L'entreprise alimentaire Barbey SA demande 3,5 millions de dédommagement à Unia et dépose plainte contre un secrétaire syndical

Suite à une grève de deux jours et demi en 2010, Barbey SA demande 3,5 millions de dédommagement à Unia. En outre, l'entreprise alimentaire de Granges-Marnand a porté plainte contre le secrétaire syndical en charge du dossier pour diffamation. Un recours vient d'être déposé contre la décision du Ministère public qui a donné raison à Barbey SA. Pour Unia, c'est une attaque frontale contre le travail syndical et le droit de grève.

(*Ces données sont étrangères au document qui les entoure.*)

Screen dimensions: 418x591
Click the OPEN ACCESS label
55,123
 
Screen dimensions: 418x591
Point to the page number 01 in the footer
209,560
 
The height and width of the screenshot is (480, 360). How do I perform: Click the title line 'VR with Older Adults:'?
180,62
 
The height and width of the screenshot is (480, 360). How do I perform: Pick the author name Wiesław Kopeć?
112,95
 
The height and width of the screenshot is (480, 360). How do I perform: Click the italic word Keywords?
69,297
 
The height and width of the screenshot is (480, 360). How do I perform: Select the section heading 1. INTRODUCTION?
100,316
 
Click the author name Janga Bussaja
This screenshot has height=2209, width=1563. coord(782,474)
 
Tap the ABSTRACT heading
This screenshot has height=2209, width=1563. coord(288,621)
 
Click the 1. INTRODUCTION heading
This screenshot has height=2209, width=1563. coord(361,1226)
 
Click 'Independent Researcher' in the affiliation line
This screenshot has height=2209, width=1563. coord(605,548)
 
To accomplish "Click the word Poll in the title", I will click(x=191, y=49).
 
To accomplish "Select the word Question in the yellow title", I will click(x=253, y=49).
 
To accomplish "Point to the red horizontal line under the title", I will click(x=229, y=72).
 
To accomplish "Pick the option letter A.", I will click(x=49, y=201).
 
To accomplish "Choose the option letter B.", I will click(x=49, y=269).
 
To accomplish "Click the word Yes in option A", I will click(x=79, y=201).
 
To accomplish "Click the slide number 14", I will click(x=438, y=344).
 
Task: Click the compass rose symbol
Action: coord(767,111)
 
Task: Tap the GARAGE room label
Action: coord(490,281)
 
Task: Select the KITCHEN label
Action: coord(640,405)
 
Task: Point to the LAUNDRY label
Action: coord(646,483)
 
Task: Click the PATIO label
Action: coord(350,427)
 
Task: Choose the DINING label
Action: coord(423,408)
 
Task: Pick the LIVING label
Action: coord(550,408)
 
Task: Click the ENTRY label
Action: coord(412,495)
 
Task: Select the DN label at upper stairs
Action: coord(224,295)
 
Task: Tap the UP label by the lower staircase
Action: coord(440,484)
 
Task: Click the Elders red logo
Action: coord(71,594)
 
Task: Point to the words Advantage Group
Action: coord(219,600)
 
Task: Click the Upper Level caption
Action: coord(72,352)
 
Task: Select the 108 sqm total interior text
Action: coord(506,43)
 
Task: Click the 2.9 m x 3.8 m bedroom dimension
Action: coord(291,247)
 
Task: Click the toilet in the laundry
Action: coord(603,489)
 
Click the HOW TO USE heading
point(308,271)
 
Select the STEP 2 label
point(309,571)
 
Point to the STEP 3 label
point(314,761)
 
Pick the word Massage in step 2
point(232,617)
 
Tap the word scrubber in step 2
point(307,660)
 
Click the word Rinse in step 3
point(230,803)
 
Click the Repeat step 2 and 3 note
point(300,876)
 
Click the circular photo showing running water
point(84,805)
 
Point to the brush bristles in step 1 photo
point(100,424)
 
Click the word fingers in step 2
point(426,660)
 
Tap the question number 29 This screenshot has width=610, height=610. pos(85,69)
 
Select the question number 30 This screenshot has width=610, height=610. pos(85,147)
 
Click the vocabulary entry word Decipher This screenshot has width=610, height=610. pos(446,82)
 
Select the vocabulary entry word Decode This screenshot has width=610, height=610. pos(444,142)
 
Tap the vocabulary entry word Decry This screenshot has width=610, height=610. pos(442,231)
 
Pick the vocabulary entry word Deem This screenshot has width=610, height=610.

«C'est une attitude crasse d'une entreprise qui viole les libertés syndicales et se permet de mener une attaque contre les droits des salariés.» C'est en ces termes que Jean Kunz, secrétaire syndical à Unia Vaud, a introduit la conférence de presse sur l'affaire qui oppose le syndicat à Barbey SA. C'est que la direction de l'entreprise alimentaire de Granges-Marnand, qui ne demande pas moins de 3,5 millions de dédommagement à Unia, suite à une grève de deux jours et demi en 2010, a déposé une plainte pénale contre le secrétaire syndical en charge du dossier, Pierre-André Charrière.
L'histoire commence en 2009 déjà. Plusieurs salariés se plaignent alors que leurs heures de travail sont trafiquées par la direction: elles sont comptabilisées non pas en fonction des heures effectuées mais de celles déterminées par la direction selon les tâches à effectuer. Lorsque le syndicat tente d'entrer en dialogue avec Barbey au printemps 2010, la direction rétorque, en substance, que les travailleurs n'ont qu'à travailler plus vite.
A ces «tricheries sur la timbreuse», s'ajoutent d'autres violations de la loi sur le travail comme, entre autres, des temps de repos quotidien non respectés et du travail de nuit sans autorisation.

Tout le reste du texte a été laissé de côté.